With the current market pullback recently, some people have got a “margin call”. They have to, either add more money or liquidate their investment (meaning sell in low price).
For those who don’t know, “margin” basically means borrow money from your broker to invest. On the one hand, using a margin can accelerate our return. On the other hand, there is a greater risk when we have market pullback, just what we had recently.
Let’s take an example: suppose that we invest $10,000. Using a 2:1 margin ratio, we can invest up to $20,000. Let’s assume that we invest the whole $20,000.
Scenario 1: Our investment goes up by 50%. Our balance is now $30,000. It means we have a profit of $10,000; so our return of investment is 100%. Remember that our original principal is $10,000.

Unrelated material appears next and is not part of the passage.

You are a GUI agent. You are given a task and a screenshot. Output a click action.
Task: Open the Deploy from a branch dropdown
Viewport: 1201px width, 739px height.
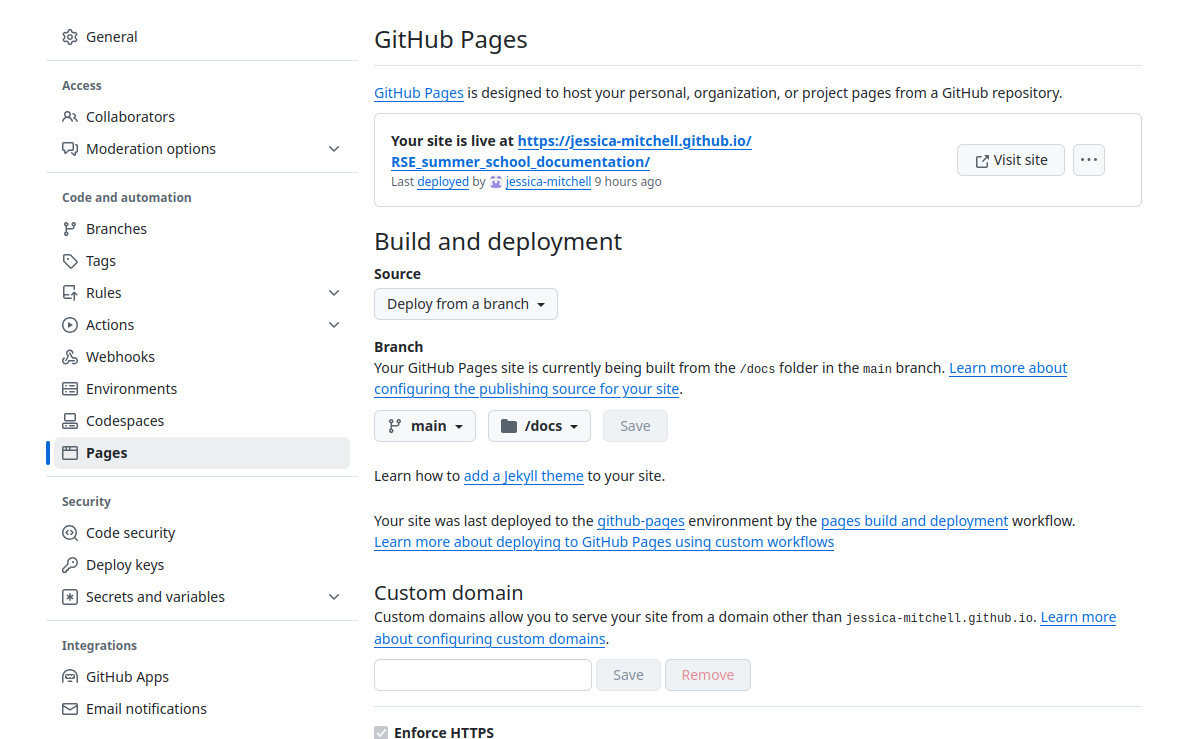466,304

Scenario 2: Our investment goes down by 50%. Our balance is now $10,000. Since we still “owe” our broker $10,000. we lost all of our principal money. In other words, our return is –100%.
Usually, you won’t be able to lost all of your principal when investing using a margin. Your broker usually will do “margin call” if your margin ratio dropped below a certain level. For example, if your broker allows up to 3:1 margin ratio, once your principal is less than 33% of your total investment; they will call you.
Getting a margin call is always not a good experience. Sometimes, we have to sell our investment in a very low price.